* [GOAL OF THE EXERCISE] The material below contains a line with "Instruction: Open the Action gear menu" and a line with "You are a computer-use agent. The image size is (1280, 720).". Copy exactly those two lines and all lines between them.

===============

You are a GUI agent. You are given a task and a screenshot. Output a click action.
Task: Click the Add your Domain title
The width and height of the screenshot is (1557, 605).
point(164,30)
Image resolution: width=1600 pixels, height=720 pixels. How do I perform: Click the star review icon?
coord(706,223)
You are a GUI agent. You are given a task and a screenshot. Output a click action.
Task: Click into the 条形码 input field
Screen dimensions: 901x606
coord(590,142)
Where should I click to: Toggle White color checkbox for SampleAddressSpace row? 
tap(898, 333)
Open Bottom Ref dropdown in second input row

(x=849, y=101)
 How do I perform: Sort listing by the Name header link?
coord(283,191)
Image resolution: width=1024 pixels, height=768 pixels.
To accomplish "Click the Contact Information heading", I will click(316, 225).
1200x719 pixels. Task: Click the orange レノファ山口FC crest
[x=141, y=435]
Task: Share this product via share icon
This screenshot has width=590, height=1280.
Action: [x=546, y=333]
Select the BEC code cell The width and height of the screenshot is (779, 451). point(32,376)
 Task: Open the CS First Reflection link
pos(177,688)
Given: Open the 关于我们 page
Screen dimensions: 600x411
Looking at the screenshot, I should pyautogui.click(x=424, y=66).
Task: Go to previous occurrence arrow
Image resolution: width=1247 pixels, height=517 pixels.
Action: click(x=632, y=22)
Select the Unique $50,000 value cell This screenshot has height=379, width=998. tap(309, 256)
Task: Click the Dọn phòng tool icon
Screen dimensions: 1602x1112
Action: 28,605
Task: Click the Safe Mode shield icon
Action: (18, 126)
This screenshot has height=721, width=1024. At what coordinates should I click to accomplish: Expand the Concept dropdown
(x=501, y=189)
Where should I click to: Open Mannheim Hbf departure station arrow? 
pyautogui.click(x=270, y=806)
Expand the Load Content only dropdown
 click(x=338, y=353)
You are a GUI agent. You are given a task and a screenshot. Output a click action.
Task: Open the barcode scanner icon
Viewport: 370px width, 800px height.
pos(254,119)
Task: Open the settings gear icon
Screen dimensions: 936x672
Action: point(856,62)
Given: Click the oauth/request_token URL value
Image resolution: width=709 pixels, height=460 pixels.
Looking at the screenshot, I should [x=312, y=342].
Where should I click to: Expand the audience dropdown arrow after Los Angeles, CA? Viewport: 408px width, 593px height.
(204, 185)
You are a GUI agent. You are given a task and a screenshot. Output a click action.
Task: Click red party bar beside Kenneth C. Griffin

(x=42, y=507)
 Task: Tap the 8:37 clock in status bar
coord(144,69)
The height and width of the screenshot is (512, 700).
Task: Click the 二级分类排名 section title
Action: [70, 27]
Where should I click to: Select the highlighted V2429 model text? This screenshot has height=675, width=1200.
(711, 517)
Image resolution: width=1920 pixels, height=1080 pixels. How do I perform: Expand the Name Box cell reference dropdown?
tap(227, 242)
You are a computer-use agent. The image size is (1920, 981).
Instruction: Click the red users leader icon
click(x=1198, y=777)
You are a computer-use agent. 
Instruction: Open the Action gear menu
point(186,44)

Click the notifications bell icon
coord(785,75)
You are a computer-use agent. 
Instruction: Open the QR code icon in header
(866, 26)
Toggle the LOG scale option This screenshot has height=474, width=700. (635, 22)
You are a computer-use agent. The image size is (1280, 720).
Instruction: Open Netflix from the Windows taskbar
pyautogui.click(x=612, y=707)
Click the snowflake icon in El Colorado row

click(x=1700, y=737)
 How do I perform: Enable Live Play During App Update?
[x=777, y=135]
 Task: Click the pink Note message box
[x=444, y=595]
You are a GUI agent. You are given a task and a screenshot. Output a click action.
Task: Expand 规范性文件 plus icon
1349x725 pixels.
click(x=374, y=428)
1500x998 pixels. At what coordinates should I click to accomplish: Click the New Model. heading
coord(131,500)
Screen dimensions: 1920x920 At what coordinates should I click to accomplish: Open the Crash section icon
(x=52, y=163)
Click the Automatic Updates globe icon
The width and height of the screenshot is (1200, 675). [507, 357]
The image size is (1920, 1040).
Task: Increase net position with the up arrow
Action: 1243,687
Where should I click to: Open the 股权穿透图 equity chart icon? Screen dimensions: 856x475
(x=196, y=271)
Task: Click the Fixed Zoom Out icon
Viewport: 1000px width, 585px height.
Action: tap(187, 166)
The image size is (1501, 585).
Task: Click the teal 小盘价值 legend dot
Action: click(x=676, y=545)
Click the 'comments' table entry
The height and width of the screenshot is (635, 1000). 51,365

===============

* [SOLUTION FOR THIS TASK]
Instruction: Open the Action gear menu
point(186,44)

Click the notifications bell icon
coord(785,75)
You are a computer-use agent. 
Instruction: Open the QR code icon in header
(866, 26)
Toggle the LOG scale option This screenshot has height=474, width=700. (635, 22)
You are a computer-use agent. The image size is (1280, 720).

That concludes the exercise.